E. M. Forster, A PASSAGE TO INDIA Forster began to develop the novel in 1913, after visiting India. His central concern was the issue of "connection", as well as the desire to overcome social and racial differences. This is why he called the novel as Walt Whitman's poem A Passage to India (1871) which celebrated the opening of the Suez Canal as a bridge between Europe and India.

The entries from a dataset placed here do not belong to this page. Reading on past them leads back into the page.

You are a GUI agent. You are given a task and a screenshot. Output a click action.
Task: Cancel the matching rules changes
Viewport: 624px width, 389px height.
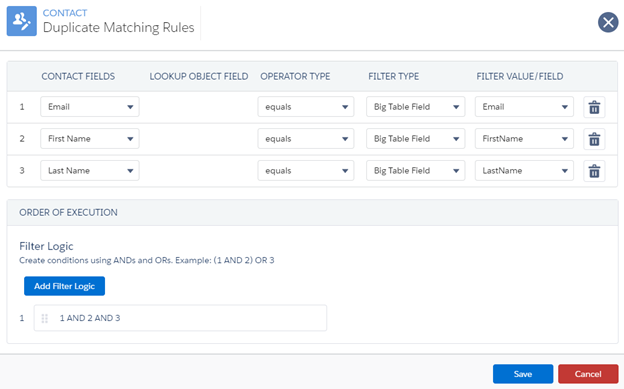click(x=588, y=374)
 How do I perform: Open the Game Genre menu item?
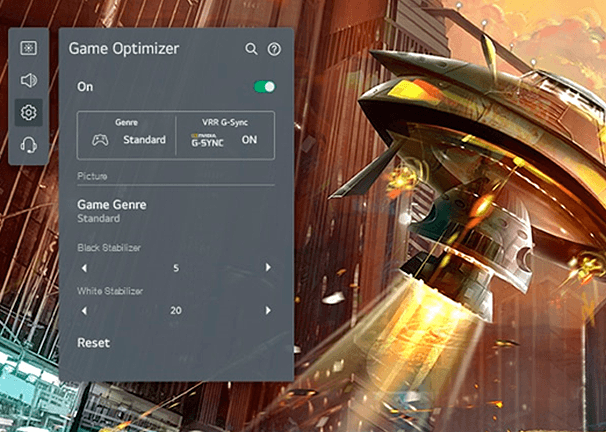(112, 205)
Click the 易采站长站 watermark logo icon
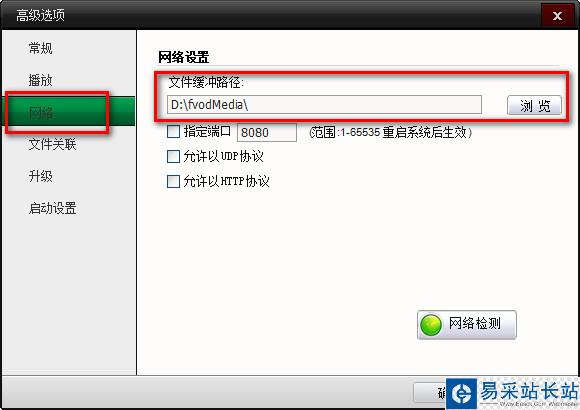This screenshot has height=410, width=580. pos(461,394)
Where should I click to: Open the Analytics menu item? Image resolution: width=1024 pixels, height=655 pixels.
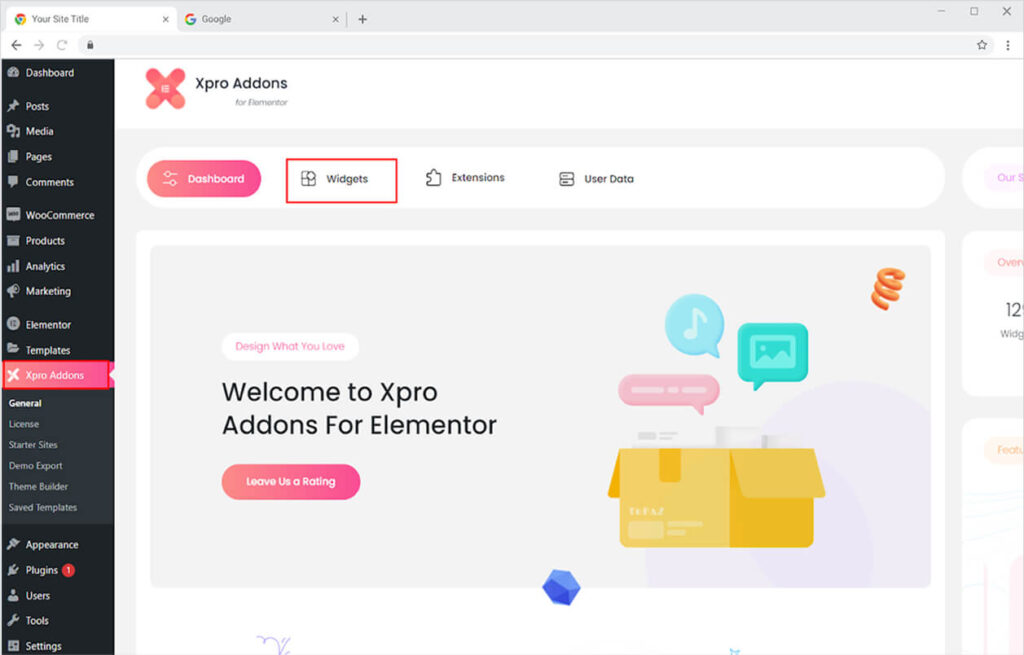pos(45,267)
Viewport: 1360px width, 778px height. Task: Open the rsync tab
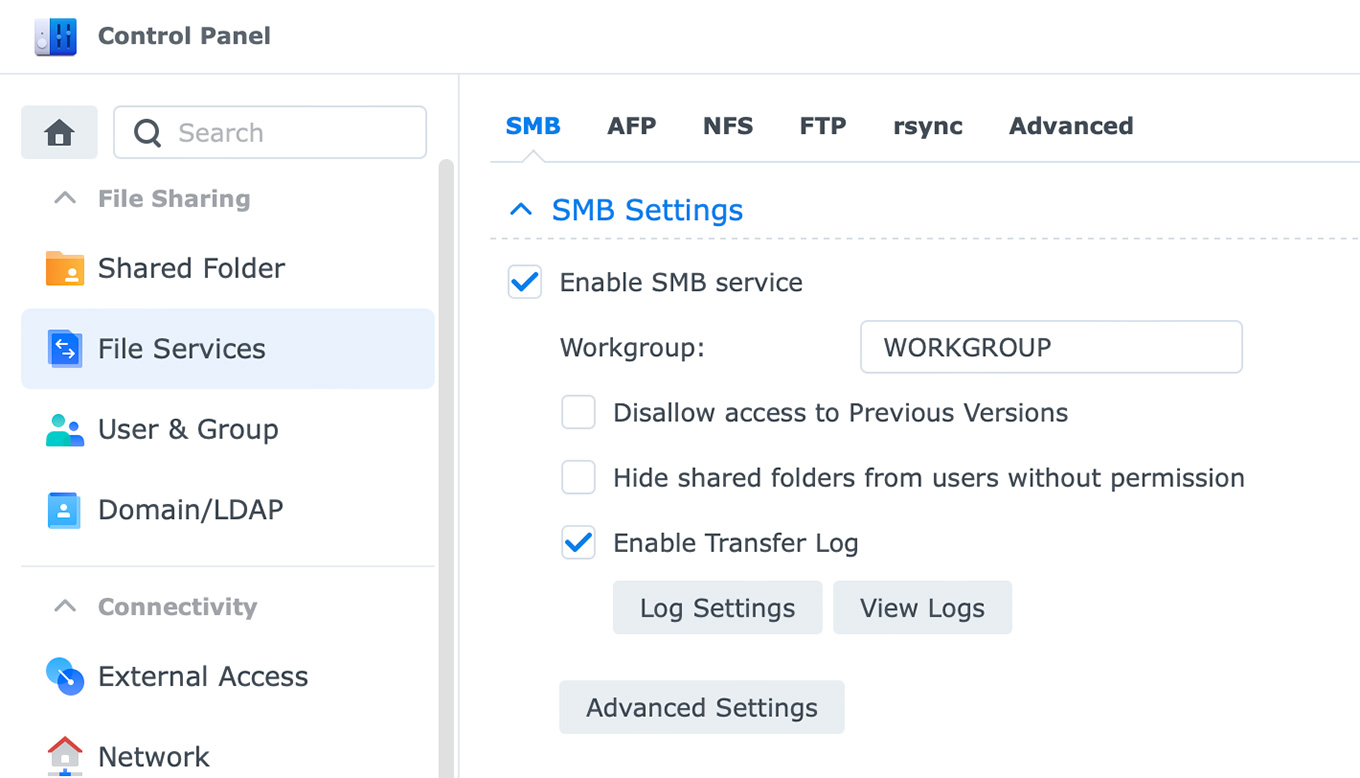click(x=927, y=126)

PART I: MOSQUE From CHAPTER I
Except for the Marabar Caves—and they are twenty miles off —the city of Chandrapore presents
nothing extraordinary. Edged rather than washed by the river Ganges, it trails for a couple
of miles along the bank, scarcely distinguishable from the rubbish it deposits so freely. There
are no bathing-steps on the river front, as the Ganges happens not to be holy here; indeed
there is no river front, and bazaars shut out the wide and shifting panorama of the stream. The
streets are mean, the temples ineffective, and though a few fine houses exist they are hidden
away in gardens or down alleys whose filth deters all but the invited guest. Chandrapore was
never large or beautiful, but two hundred years ago it lay on the road between Upper India,
then imperial, and the sea, and the fine houses date from that period. The zest for decoration
stopped in the eighteenth century, nor was it ever democratic. There is no painting and scarcely
any carving in the bazaars. The very wood seems made of mud, the inhabitants of mud moving.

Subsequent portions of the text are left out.